What to do: Print out each entry without alteration, and keep the pictures out.

Records from a collection:
*-*-*

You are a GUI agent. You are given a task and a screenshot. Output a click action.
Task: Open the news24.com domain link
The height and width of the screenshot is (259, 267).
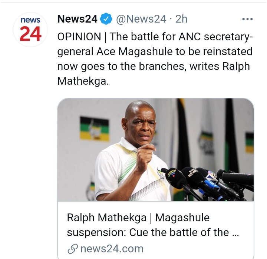111,249
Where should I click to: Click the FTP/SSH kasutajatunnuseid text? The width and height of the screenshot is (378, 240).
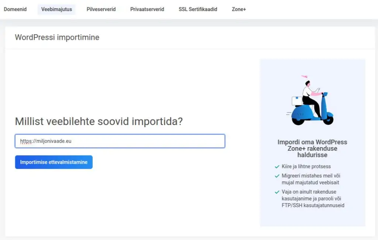click(313, 205)
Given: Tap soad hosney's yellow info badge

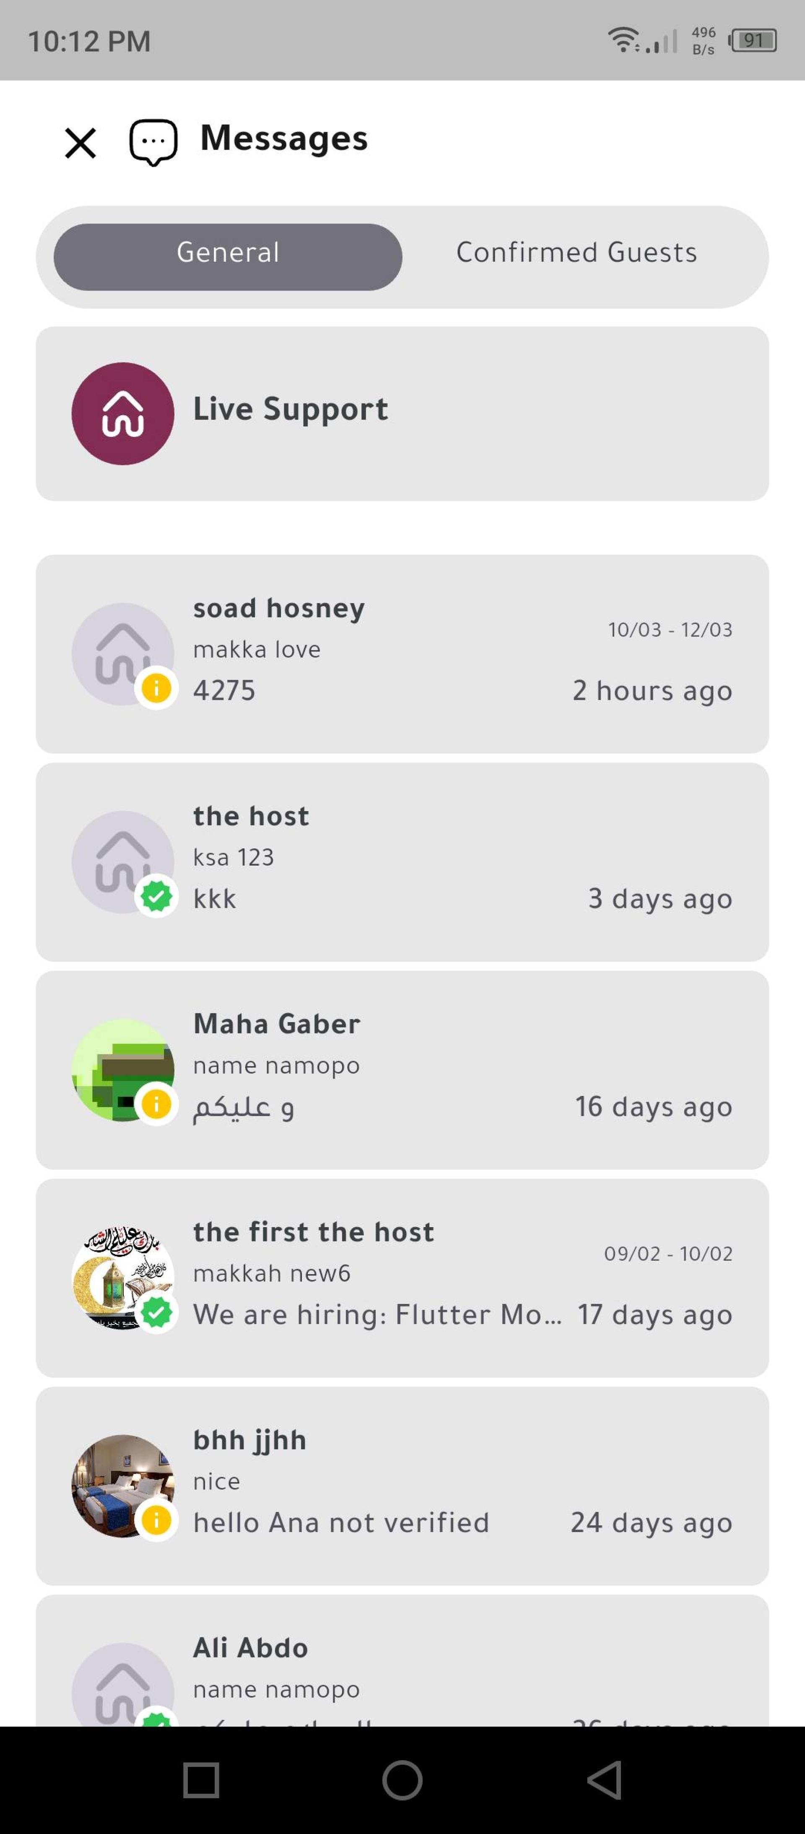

*-*-*

Result of this exercise:
You are a GUI agent. You are given a task and a screenshot. Output a click action.
Task: Open the news24.com domain link
The height and width of the screenshot is (259, 267).
111,249
Where should I click to: Click the FTP/SSH kasutajatunnuseid text? The width and height of the screenshot is (378, 240).
click(313, 205)
Given: Tap soad hosney's yellow info badge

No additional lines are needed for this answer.